In the past, Goldberg had done follow-up testing on patients with positive results using Sanger sequencing, which detected fewer variants and was more expensive. The NGS test "offers a nice inexpensive option for patients," he said.
So far only a handful of patients have received the test, he said, so it is too early to judge performance of the test or its uptake.
Counsyl is not the only company offering NGS expanded carrier screening tests. Good Start Genetics has been offering a test for a little over one year that screens for mutations related to 23 disorders recommended in guidelines set by the American Congress of Obstetricians & Gynecologists and the American College of Medical Genetics and Genomics, as well as societies supporting the Ashkenazi Jewish population (CSN 2/13/2013).
Srinivasan said the main difference between the two companies is the sheer number of disorders each firm's test assesses.
Counsyl's test includes all the disorders recommended by ACMG and ACOG. It also includes other serious disorders that can be diagnosed prenatally.
Criteria for adding disorders include high-risk for significantly shortened life expectancy, having limited or no treatment options or an increased risk for intellectual disability, Srinavasan said.
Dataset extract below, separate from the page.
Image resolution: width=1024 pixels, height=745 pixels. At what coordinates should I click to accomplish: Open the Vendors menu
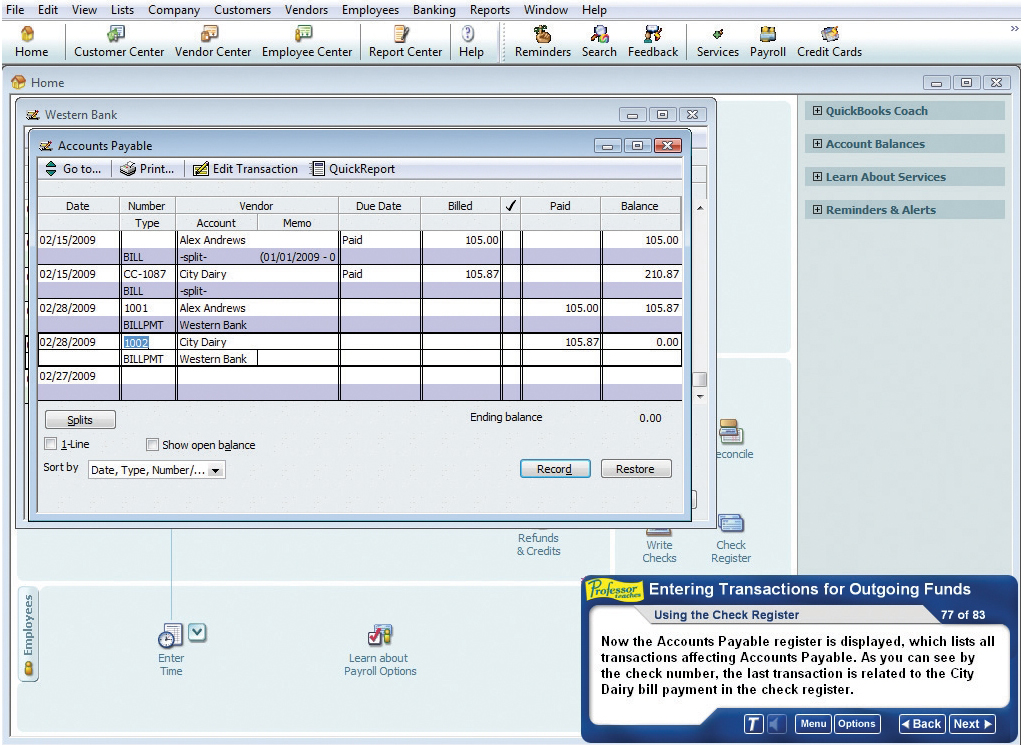tap(306, 10)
The company is now in the process of adding around 20 more disorders to its sequencing-based panel, he said.
In terms of customers, Counsyl is targeting obstetric and fetal medicine specialists, who will likely have high risk patients, as well as in vitro fertilization clinics.
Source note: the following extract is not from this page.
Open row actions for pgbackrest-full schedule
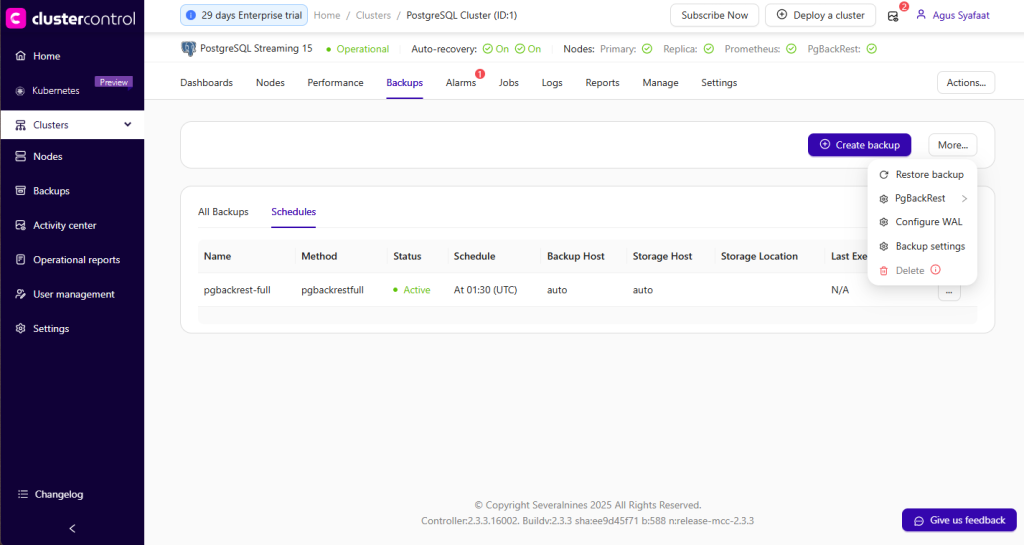This screenshot has width=1024, height=545. [949, 291]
Srinivasan said that while he expects the NGS-based test to gain traction over the genotyping test, he thinks that there will be a market for genotyping for several years and that the two technologies will co-exist.
San Francisco Perinatal's Goldberg agreed and said that one barrier to adoption of the sequencing based test is interpretation.
"That will be a continual problem until our databases get better," he said. For instance, while the NGS test may have a higher detection rate because it assesses more variants, it will also discover many more variants of unknown significance. Goldberg said that some patients have already expressed concern about this and what to do if a variant of unknown significance is found in a gene associated with a serious disorder.
"For many patients, they decide not to go ahead with the testing because of the possibility of variants of unknown significance," he said. "It certainly is an issue … and for many patients, it's a deterrent," he said.
Screening for over 100 disorders at once has also changed the way Goldberg provides genetic counseling to his patients. When offering screening for only a handful of disorders, pre-test counseling involved a detailed explanation of every disorder that would be tested for, he said. But with expanded carrier screening, there are too many disorders for that to be practical. "We had to shift," he said. Now, the pre-test counseling doesn't focus on the specific diseases, but rather the ability of the test and potential outcomes.
Post-test counseling will focus on the specifics of any disorder for which the patient is positive as well as what the result means in terms of risk, since different variants and disorders have different levels of risk associated with them, he said.